# Are the taxes I paid to the IRS this year "returnable" to me next year?



## Urbanappalachian (Dec 11, 2016)

Since most people who work regular jobs or get paid per diem or salary (not an independent contractor) have their taxes automatically taken out with each paycheck and thus they get a return of that money come tax day, I'm curious if independent contractors would also get a tax return the following year instead, or does the money go to social security, medicare, and so on? I guess I won't be getting back my $1900 I had to pay to the IRS this year, huh?


----------



## Older Chauffeur (Oct 16, 2014)

Urbanappalachian said:


> Since most people who work regular jobs or get paid per diem or salary (not an independent contractor) have their taxes automatically taken out with each paycheck and thus they get a return of that money come tax day, I'm curious if independent contractors would also get a tax return the following year instead, or does the money go to social security, medicare, and so on? I guess I won't be getting back my $1900 I had to pay to the IRS this year, huh?
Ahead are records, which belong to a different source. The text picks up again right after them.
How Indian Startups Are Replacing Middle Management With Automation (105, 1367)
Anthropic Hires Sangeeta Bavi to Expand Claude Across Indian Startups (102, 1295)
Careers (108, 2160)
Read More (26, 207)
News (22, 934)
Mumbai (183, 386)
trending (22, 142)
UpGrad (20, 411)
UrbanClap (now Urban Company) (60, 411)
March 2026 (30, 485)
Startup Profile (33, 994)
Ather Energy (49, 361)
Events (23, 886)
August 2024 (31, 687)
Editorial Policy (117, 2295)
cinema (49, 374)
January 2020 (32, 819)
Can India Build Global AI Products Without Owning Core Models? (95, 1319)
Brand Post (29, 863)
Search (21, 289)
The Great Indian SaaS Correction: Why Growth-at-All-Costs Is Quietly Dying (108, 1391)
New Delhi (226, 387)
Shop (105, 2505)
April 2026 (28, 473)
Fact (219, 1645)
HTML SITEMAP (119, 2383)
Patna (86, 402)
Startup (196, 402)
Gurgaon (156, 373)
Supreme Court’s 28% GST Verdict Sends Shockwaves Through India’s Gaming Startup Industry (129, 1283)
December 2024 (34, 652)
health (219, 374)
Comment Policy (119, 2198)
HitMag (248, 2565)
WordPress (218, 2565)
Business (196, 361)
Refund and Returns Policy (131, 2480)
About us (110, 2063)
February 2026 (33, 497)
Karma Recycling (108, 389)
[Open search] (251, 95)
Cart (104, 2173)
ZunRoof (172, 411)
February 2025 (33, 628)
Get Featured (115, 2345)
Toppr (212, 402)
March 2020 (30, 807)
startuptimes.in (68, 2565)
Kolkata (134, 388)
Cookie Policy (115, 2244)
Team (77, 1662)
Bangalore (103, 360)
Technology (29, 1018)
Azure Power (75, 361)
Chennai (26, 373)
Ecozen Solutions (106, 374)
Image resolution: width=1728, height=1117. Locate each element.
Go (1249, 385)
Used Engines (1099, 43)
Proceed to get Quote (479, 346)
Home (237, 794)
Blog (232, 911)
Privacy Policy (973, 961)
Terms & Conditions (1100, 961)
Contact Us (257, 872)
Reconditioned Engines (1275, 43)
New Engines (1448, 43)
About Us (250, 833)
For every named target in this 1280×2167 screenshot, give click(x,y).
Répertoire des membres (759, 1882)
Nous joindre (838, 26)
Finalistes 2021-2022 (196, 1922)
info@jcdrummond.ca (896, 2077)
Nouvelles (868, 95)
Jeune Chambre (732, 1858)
The taxes you paid this year are based on your 2017 income, and they are gone. What you make this year you will file a return on in 2019. The usual way to get a refund is file a tax return showing that you overpaid. You can pay quarterly estimated taxes, and if the $1900 you paid was your total liability and paid with your return, that's something you might consider. There also refundable credits if you qualify.
As an independent contractor, you do pay 15.3% of your net profit on Schedule C toward Social Security and Medicare.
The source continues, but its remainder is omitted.